Case in point: Immigrants. Official estimates put the number of immigrants in the United States at 35 million. The Denver Post reported in July that from 1996 to 2003 immigrants accounted for 55 percent of job growth. That number leaps to 90 percent in some industries, the report added.

That's a wealth of potential -- in more ways than one. And it's one this month's cover guy is all over. Jesus Bustillos, president of Plans for Life in El Paso, Texas, runs his business in a town that's 75 percent Hispanic. He'd be a terrible businessman -- and not much of a broker either -- if he neglected that market.

So what does he do to tap the overlooked market? Sounds simple, but speaking Spanish certainly helps. But there's more to it than that.
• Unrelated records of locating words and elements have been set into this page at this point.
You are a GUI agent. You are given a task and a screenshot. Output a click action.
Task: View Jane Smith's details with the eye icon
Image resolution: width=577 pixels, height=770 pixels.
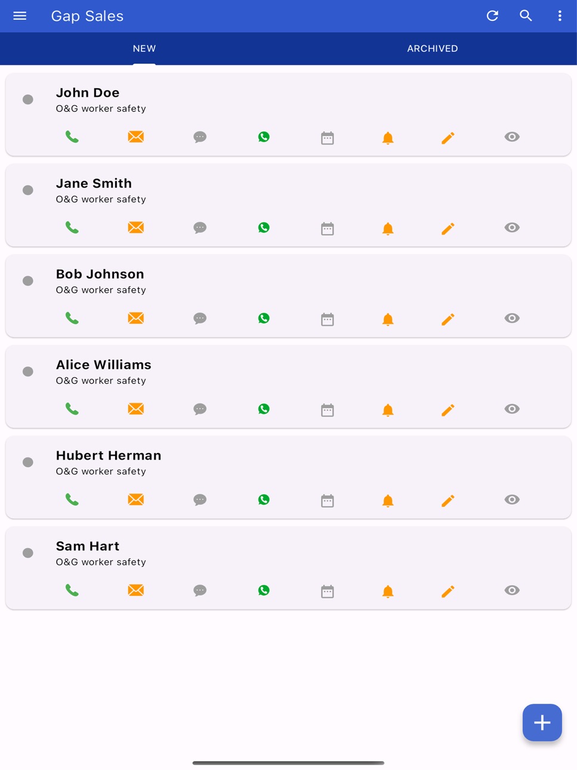(x=512, y=227)
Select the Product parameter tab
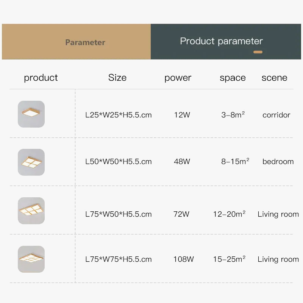 [221, 41]
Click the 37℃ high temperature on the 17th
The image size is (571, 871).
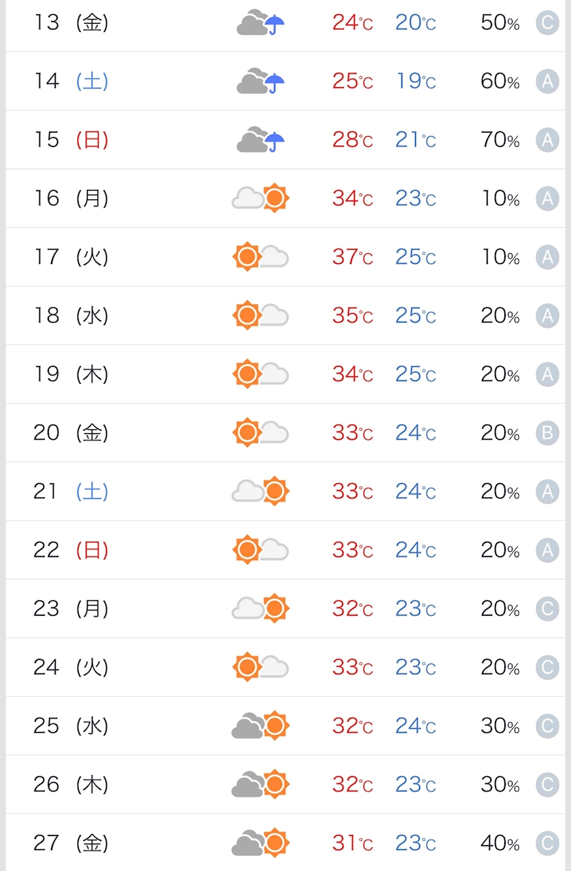coord(352,257)
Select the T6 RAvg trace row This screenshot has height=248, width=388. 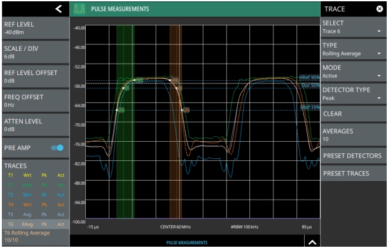[x=36, y=224]

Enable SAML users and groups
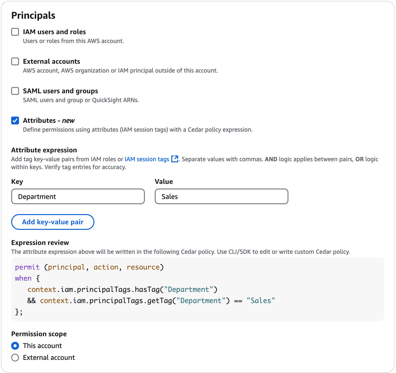click(x=15, y=91)
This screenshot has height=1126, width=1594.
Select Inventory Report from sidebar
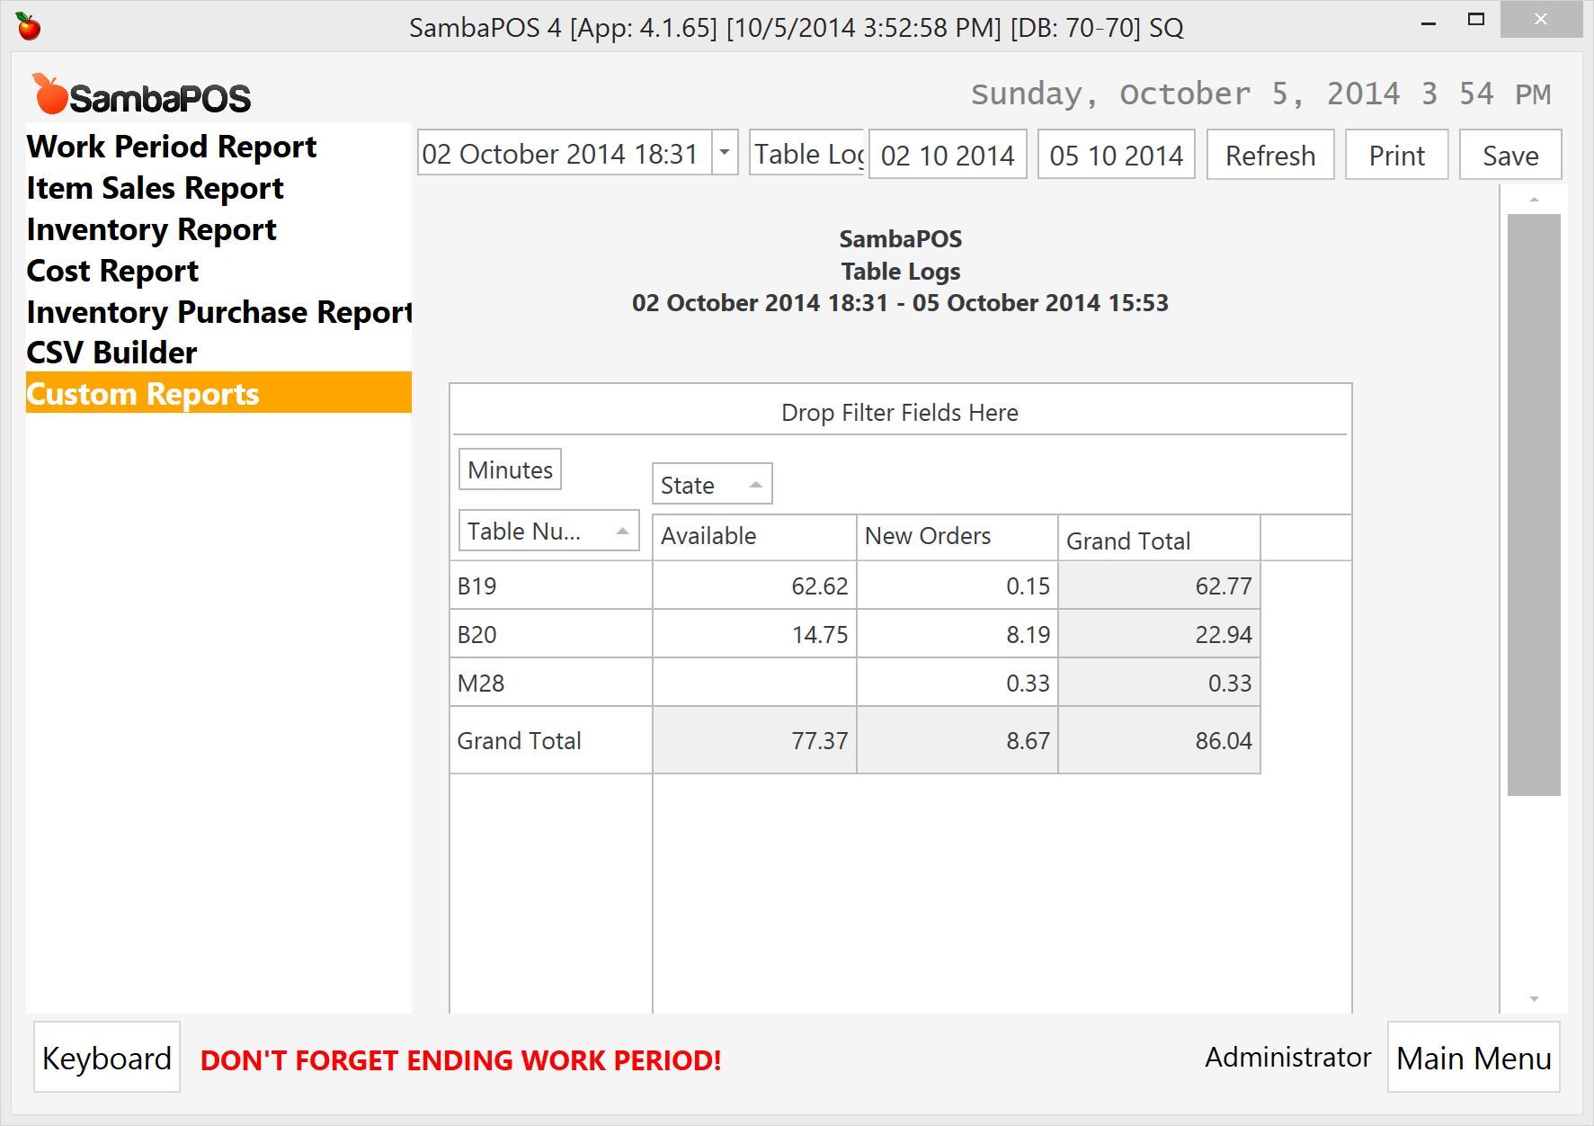click(151, 229)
"Non-Hispanic agents that are out there who are enrolling in groups, the reason that they don't have any higher percentages of penetration is because they don't connect with [the employees]," Bustillos says. "But we really get down to the nuts and bolts of how they speak. If we're visiting with a construction company, you've got to learn construction Spanish. You know, it's not regular, plain-old, vanilla-flavored Spanish. It's construction Spanish. If you're visiting with an engineering firm and those people have backgrounds from the interior of Mexico, you're going to have to learn or speak a more formal Spanish for you to connect with them, for them to know you know what you're talking about. And that's something that a lot of people don't have to worry about who are not Hispanic. Because English is English."

And that's where knowing your audience pays. All that work getting past the gatekeeper (and the human resources department) was for nothing if you enter the conference room unprepared. Who is that at the end of the table with the crutches? Which part of your plan appeals to him? And that woman in the corner who's not quite showing yet? Will you address pregnancies during your presentation?

It's as simple as doing your homework. Talk to the HR director. Who are the employees? Where do they come from? And look beyond the numbers. Find out their stories, their backgrounds, their ambitions. Then show them how you can help them get there.